Um die Zähigkeit zu erforschen, wurden Sensen angefertigt. Die verwendete Mittelkür
bei A bestand aus der Mittelkür, welche bei A, als diese Probe gefrischt wurde, erhalten worden war;
eben so wurde bei C die Mittelkür von C genommen. Die Anfertigung der Sensen geschah nach der
nämlichen Methode wie in Hagen.
Es wurden hier angefertigt
von A
95
Stük,
von C
96
Stük.
Bei allen Operationen wurden bei A unbrauchbar 25 Stük,
bei C dagegen nur 9 Stük.
Die Sorte A hat sich also hier keineswegs so befriedigend
gezeigt als zu Hagen; vielmehr betrug der Abgang 26 Proc.
Bei der Sorte C hingegen, die bloß aus Stahlberger
Kohks-Rohstahleisen dargestellt worden war, betrug der Abgang nur 9 Proc.,
ein Verhältniß, wie es gewöhnlich bei der Sensenfabrication aus gutem Rohstahl
stattfindet.
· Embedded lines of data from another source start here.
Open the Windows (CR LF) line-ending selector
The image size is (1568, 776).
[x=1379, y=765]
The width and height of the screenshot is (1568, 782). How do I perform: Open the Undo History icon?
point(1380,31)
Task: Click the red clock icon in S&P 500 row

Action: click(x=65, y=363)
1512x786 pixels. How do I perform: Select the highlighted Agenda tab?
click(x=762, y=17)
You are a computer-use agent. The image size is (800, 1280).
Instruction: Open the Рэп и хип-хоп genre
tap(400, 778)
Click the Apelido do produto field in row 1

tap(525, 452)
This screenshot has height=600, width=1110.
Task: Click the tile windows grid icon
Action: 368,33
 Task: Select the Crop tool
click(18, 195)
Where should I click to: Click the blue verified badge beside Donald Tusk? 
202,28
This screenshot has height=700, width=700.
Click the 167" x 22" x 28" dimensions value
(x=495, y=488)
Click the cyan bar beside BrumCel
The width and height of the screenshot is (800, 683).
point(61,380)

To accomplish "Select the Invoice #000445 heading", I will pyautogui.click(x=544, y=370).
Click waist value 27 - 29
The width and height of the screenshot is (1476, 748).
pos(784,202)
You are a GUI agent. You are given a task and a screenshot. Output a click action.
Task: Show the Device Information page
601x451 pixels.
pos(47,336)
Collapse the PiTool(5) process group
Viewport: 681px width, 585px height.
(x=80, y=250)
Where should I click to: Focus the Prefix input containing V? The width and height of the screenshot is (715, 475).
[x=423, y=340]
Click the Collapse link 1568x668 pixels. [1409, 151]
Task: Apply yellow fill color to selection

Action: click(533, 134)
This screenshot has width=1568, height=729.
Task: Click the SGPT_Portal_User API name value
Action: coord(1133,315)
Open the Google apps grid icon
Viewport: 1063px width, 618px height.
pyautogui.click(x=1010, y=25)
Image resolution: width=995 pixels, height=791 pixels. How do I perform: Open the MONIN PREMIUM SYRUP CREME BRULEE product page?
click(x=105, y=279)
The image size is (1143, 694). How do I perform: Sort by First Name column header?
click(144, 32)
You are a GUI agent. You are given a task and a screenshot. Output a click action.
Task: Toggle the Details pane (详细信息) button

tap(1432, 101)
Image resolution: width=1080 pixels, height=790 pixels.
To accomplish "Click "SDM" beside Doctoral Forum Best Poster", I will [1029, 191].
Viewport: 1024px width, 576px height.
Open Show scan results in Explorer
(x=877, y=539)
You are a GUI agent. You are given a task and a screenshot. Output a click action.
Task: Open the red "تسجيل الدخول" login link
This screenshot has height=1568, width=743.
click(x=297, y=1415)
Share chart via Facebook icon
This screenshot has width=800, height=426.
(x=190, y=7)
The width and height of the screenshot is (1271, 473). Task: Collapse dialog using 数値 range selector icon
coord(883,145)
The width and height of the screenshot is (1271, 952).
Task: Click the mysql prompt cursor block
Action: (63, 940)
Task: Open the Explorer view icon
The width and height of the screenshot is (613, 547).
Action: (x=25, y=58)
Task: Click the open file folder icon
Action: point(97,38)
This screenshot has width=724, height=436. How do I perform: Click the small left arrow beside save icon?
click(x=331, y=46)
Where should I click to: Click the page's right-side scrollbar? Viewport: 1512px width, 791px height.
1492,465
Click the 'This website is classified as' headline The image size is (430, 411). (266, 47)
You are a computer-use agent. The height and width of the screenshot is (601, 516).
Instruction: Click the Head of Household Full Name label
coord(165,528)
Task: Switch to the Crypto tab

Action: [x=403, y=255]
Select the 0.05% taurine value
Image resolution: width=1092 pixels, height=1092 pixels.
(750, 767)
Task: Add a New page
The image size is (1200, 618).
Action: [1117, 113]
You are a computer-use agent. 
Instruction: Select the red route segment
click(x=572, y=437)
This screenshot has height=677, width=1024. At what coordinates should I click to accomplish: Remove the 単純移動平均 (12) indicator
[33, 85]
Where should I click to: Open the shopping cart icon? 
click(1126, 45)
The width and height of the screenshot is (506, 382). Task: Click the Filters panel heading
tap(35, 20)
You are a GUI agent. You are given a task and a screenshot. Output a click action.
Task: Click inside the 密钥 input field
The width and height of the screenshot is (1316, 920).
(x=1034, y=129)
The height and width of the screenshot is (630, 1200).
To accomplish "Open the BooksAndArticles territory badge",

Es scheint, daß weil zu Hagen der Abgang bei A gering war, ein Fehler beim Raffiniren der zusammengesezten Sensengarbe
stattgefunden haben muß.
Ein Raffinirschmied des Hauses Joh. Bernh. Hasenclever,
welcher 1150 Pfd. Edelstahl und 600 Pfd. Mittelkür raffinirt hatte, erklärte diesen
Stahl für eben so gut als den aus Holzkohlen-Rohstahleisen, wie er ihn zu
verarbeiten gewohnt sey.
Auch der Stahlfabricant Luhn in Remscheid, welcher 2000
Pfd. Edelstahl und 2000 Pfd. Mittelkür verarbeitet hat, und dem, weil er auch von
der Anfertigung seltener vorkommender Arten von Stahlwaaren eine genaue Kenntniß
besizt, ein sehr competentes Urtheil zusteht, ertheilt diesem Stahl alles Lob und
versichert, daß er große Zähigkeit und Härte besizt, und daß er besseren Stahl nicht
verlange, indem sich dieser Probestahl für alle Instrumente sehr gut habe verwenden
lassen.
Auf den Grund dieser günstigen Resultate wird der Rohstahl auf der Lohhütte jezt aus
13 Spiegeleisen, 1/3 Kohks-Rohstahleisen (beide Sorten vom Stahlberger Stein)
und 1/3 gewöhnlichem Nebeneisen (bei Holzkohlen erblasen) dargestellt.